# [Aufgaben zur Übung]
1 – Gib den Textabschnitt von „sollte es ok“ bis einschließlich „statt &auml; ... .“ wortgetreu wieder.
2 – Mit welcher Einstellung sollte es laut Till im Textabschnitt ok sein?

Dann müsste es in der apache2.conf stehen oder es gibt Include in conf.d, kann ich so aus dem Kopf nicht sagen, da ein Teil meiner Systeme hier upgedatete Sarge Systeme sind, und da war es noch anders geregelt.


----------



## planet_fox (24. Juli 2008)

ok, beim mir sinds upgrade from sarge to etch


----------



## planet_fox (24. Juli 2008)

also in der conf.d is nur die apache-doc


----------



## Till (24. Juli 2008)

Mit:

AddDefaultCharset       ISO-8859-1

sollte es ok sein. Die Zeile mit utf8 würde ich dann rausnehmen.


----------



## planet_fox (7. Aug. 2008)

hm, ok das hab ich gemacht ohne grossen erfolg. Auf Datenbankgestützten seiten hab ich zwar auch so ein problem mit umlauten aber dort denke ich das es probleme sind von mysql, da die datenbanken importiert wurden von anderen servern. ich beobachte mal das ganze. ich auch festgestellt das auf manchen seitzen im quelltext ü ö.. steht statt &auml; ... .

Desweiteren was hast du standartsmässig bei der my.cfn drin


----------

# [Datenauszug]
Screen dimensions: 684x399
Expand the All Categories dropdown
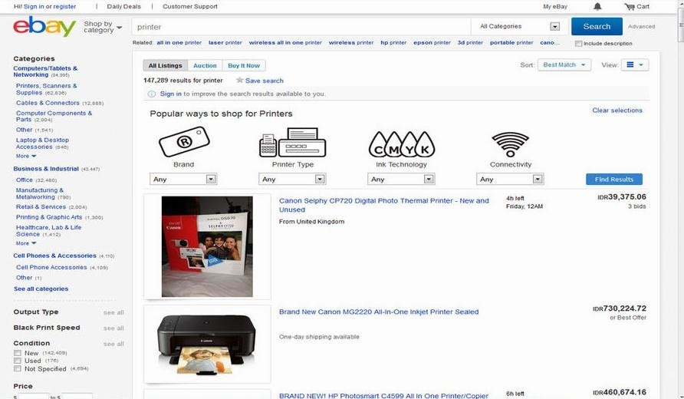click(x=520, y=27)
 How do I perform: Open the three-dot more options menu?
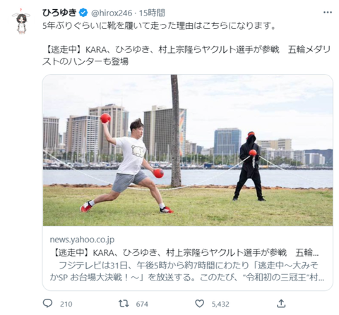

# [Lösungen je Aufgabe]
1 –
sollte es ok sein. Die Zeile mit utf8 würde ich dann rausnehmen.


----------



## planet_fox (7. Aug. 2008)

hm, ok das hab ich gemacht ohne grossen erfolg. Auf Datenbankgestützten seiten hab ich zwar auch so ein problem mit umlauten aber dort denke ich das es probleme sind von mysql, da die datenbanken importiert wurden von anderen servern. ich beobachte mal das ganze. ich auch festgestellt das auf manchen seitzen im quelltext ü ö.. steht statt &auml; ... .

2 – AddDefaultCharset ISO-8859-1